First State’s bid would value OptiComm at about $608m and, like Uniti’s offer, would include a special dividend of 10c per share.
The new offer has emerged just two days before the meeting to consider Uniti’s bid was to be held.
OptiComm has now moved to postpone the meeting and consider First State’s bid, pointing out that the value premium made it inappropriate to dismiss the bid straight off the bat.
It will now give First State until next Friday to conduct limited due diligence on the company.
However, OptiComm noted First State’s bid was not a binding proposal yet and it did not consider the competing proposal to be superior to Uniti’s bid.

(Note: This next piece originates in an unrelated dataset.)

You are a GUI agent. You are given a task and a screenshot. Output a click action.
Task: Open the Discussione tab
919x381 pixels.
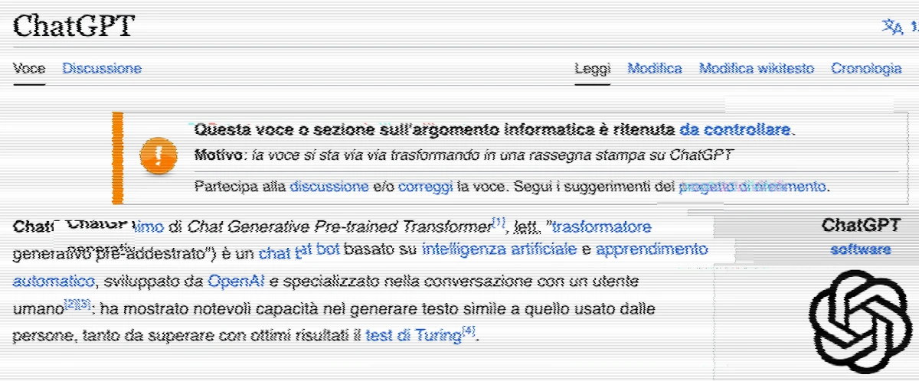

The company also reminded shareholders that breaking the Uniti deal would leave it with a $5.4m break-fee to pay.
OptiComm reiterated the board’s intention to vote in favour of the Uniti deal.
OptiComm shares rose 10 per cent on Tuesday morning. Having listed at $2 per share, the company is now worth nearly three times more in just over 12 months.
Meanwhile, Uniti shares fell over 6 per cent but are still well ahead of their 20c IPO price.